Published - Fri, 19 Aug 2022

Basic management of orthopedic emergencies

Basic management of orthopedic emergencies

1. Sprains: Since ligaments don't have a lot of blood flow, sprains can take up to 8 weeks to heal. Dismissing the injury as "just a sprain" should be avoided by doctors because doing so gives the patient the unreasonable expectation of a quick and complete recovery.

a) First and second-degree sprains: RICE, which stands for rest, immobilization, compression, and elevation, is the first line of treatment, along with analgesics or anti-inflammatory drugs. Typically, first- and second-degree sprains don't have any lasting effects.

b) Third-degree sprains: Patients with third-degree sprains should seek immediate orthopedic advice since these injuries might result in permanently reduced joint function. For several weeks, these sprains may need to be immobilized in circumferential casts, or they may need to be surgically repaired.


2. Fractures and dislocations

a) Stabilization of the patient: Although orthopedic emergencies are seldom life-threatening, concurrent life-threatening injuries may be present. Therefore, airway, breathing, and circulation (the ABCs) should be assessed first and appropriate measures are taken. Generally, in multiple trauma patients, airway, head, thorax, and abdominal injuries are treated before orthopedic injuries, although some orthopedic injuries (e.g., pelvic fractures of midshaft femur fracture) can significantly contribute to hemodynamic instability.

b) Reduction of swelling: Swelling occurs early after a fracture or dislocation and can increase the patient’s pain and delay the application of definitive immobilization.

Elevation of the extremity and application of cold compresses are effective measures for preventing the progression of swelling.

Potentially constricting jewelry on the injured extremity should be removed in anticipation of extremity swelling.

c) Temporary immobilization: The suspected fracture or dislocation should be immobilized early in the ED visit. Immobilization reduces the patient’s pain, diminishes the potential for damage to the neurovascular bundle, and reduces swelling and bleeding.

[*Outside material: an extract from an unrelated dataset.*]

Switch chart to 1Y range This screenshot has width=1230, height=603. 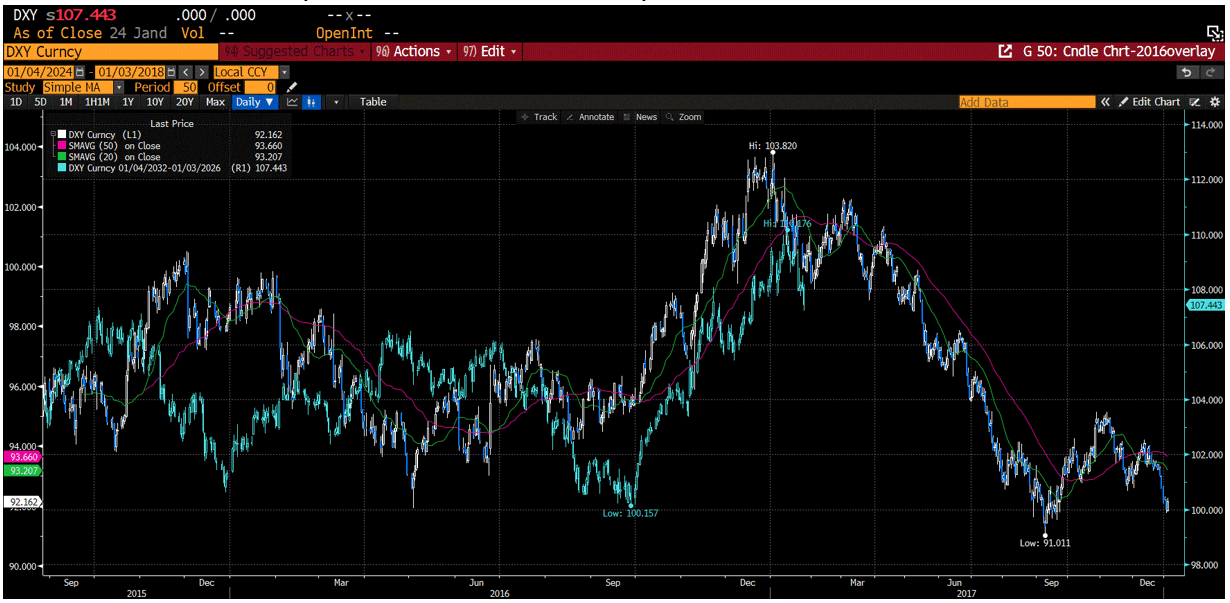click(125, 101)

Additionally, stabilization and immobilization facilitate patient transport, expedites the radiographic examination, and, in the case of fractures, reduce the chance of a sharp bone fragment puncturing the skin and converting a closed fracture to an open fracture.

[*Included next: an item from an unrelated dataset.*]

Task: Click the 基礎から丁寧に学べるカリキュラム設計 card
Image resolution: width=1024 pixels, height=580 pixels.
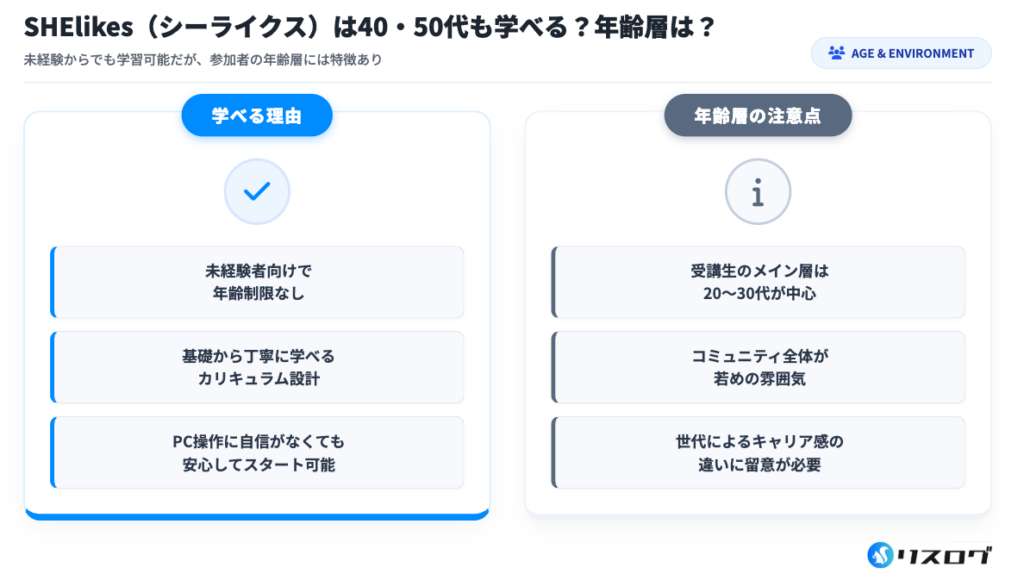Action: (x=257, y=367)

For fractures, temporary immobilization is accomplished by splinting across the fracture and the joints proximal and distal to the fracture.

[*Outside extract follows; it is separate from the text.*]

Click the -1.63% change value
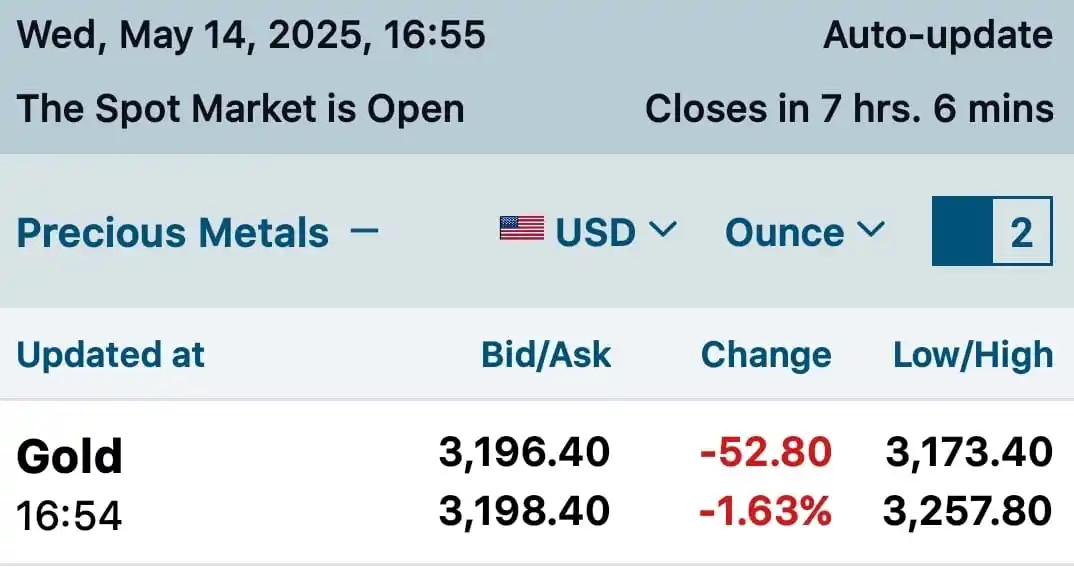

For dislocations, the joint may be immobilized using a splint or sling.

d) Pain control: Most patients with fractures or dislocations will become increasingly comfortable when the extremity is sufficiently immobilized.

e) Reduction is the process of restoring the bone or joint to its normal anatomic configuration: Early reduction decreases pain, may restore circulatory or nerve function, and prevents the progression of swelling.

— Generally, a radiograph of the bone or joint is obtained before the reduction of the fracture or dislocation.

Analgesics and sedatives are usually required for most reductions, which are generally accomplished by applying slow, steady, longitudinal traction.

A post-reduction radiograph is always needed to document the success of the procedure, determine if additional injuries are present, and assess the need for additional treatment.

f) Post-reduction immobilization: Reduced fractures and reduced dislocations must be immobilized before the patient is released from the ED (see Immobilization). 


Immobilization

1. Splints or circumferential casts are usually used to immobilize fractures: Splinting is less likely than circumferential casting to lead to pressure sores, circulatory compromise, and neurapraxia. After the swelling has decreased, a circumferential cast can be applied.

a) Patients with fractures that are not prone to complications and have only minimal swelling may be treated in the ED with circumferential casting.

b) Splints are usually made from plaster of Paris or fiberglass. Water causes an exothermic chemical reaction, which causes the material to harden over several minutes. During this process, the splint is molded along one side of the extremity, which is held in the appropriate position. Padding is placed between the skin and splint, and the splint is secured to the extremity with an elastic bandage wrapped circumferentially around the extremity and splint.

2. Immobilization dressings: In addition to splints, several dressings are commonly used in the ED. Examples include the shoulder sling, sling and swath, and knee immobilizer.